All subjects received standard care and advice from their primary care physicians as per the National Cholesterol Education Program (NCEP) Expert Panel on Detection, Evaluation, and Treatment of High Blood Cholesterol in Adults (Adult Treatment Panel [ATP] III) guidelines [18]. As part of the standard care, all subjects received a COACH health booklet which was completed by the investigator during clinic visits. Subjects were expected to attend clinic visits at week 12, 24 and 36 after baseline randomisation. Statin dose was titrated according to cardiovascular risk group as recommended by NCEP ATP III Guidelines. Demographic data, primary diagnosis, medical history, family history, smoking status, alcohol, diet, physical activity, drug allergies and all other concomitant medications were captured in the study case report form (CRF). Blood pressure reading, pulse rate, general physical examination, 12-lead ECG, and blood sampling were also conducted during study visits. All blood samples were sent to a central laboratory for analysis. Telephone follow-up were made by site coordinators at week 6 and 18 to ensure all patients completed the health booklet correctly and complied with statin treatment. Subject compliance to prescribed statin was assessed by the primary care doctor and percentage compliance was noted in the CRF.

Study intervention

In addition to the standard care, subjects randomised to the PCP-NE COACH Programme received bi-weekly telephone follow-up by trained nurse educators for 24 weeks. The main purpose of the telephone call was to provide patient’s self-management support and patient empowerment and the discussion was guided by the health education booklet.

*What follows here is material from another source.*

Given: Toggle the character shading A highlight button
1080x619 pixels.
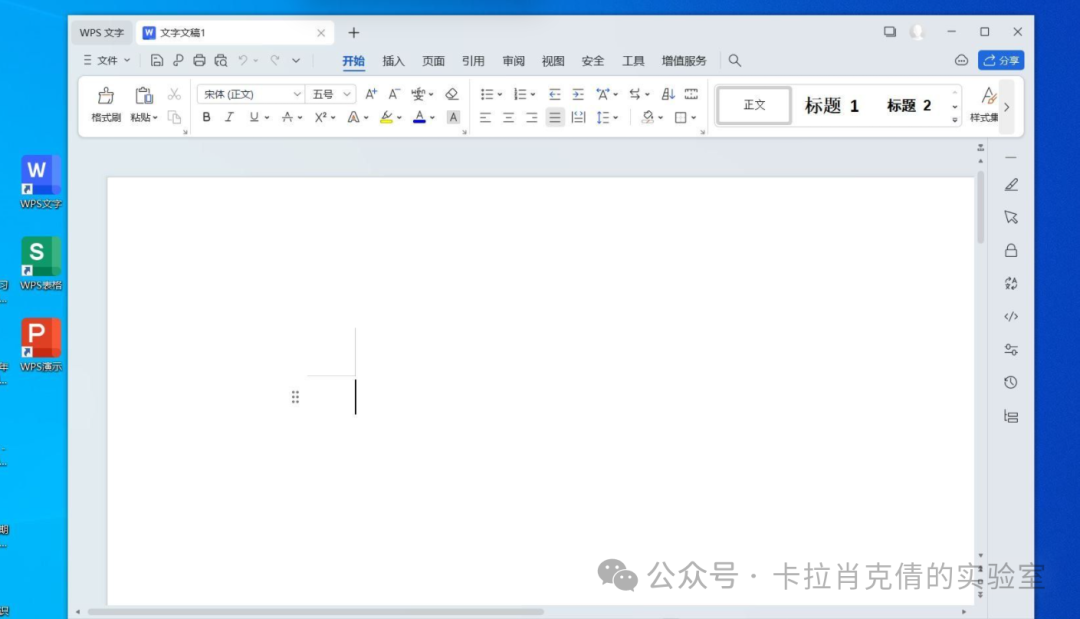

During the telephone follow-up, the nurse educators provided reinforcement of the health education information and reminded patients to adhere to counselling advice and prescribed medications, as well as to discuss any problems of adherence encountered with their physicians. Each telephone call lasted an average of 15 min. Subjects also received phone calls and SMS to remind them about forthcoming follow-up visits. The study intervention was designed to support the doctor-patient relationship and reinforce the prescribed care plan.

Study control

All subjects randomised to PCP COACH Programme only received care from the site investigators as per normal practice. There was no additional telephone follow-up and reinforcement by nurse educators. At the end of 24 weeks, the study period ended. However, all subjects were required to attend follow-up visit at week 36, an extension phase, during which both arms received standard care only. This was to evaluate whether there would be sustained lipid control without reinforcement.

Outcome measures

The primary efficacy endpoint was the mean percentage change from baseline LDL-C at week 24 between the two treatment arms. Other efficacy endpoints included mean percentage change from baseline of lipid profile (TC, LDL-C, HDL-C, TG, TC: HDL ratio), Framingham Cardiovascular Heart Risk Score, and absolute risk change from baseline in blood pressure parameters (systolic and diastolic) at week 24 and week 36. Lifestyle change assessment of smoking behaviour, food consumption, physical activity, alcohol consumption, and medication compliance were also evaluated at the end of the study.

Statistical analysis

The sample size was calculated to detect a clinically meaningful difference of 10% in percentage change from baseline in LDL-C levels with a standard deviation of 22.5%, a 2-sided, 5% significance level and 85% power. During the implementation of the study, it was found that there was potential treatment contamination of the standard care arm where, behaviour modification occurred due to subjects from both arms interacting with each other. To overcome this, the sample size was adjusted to account 20% of treatment contamination (changing the effect size to 0.08%) and 10% attrition rate, giving the study a total of 320 subjects.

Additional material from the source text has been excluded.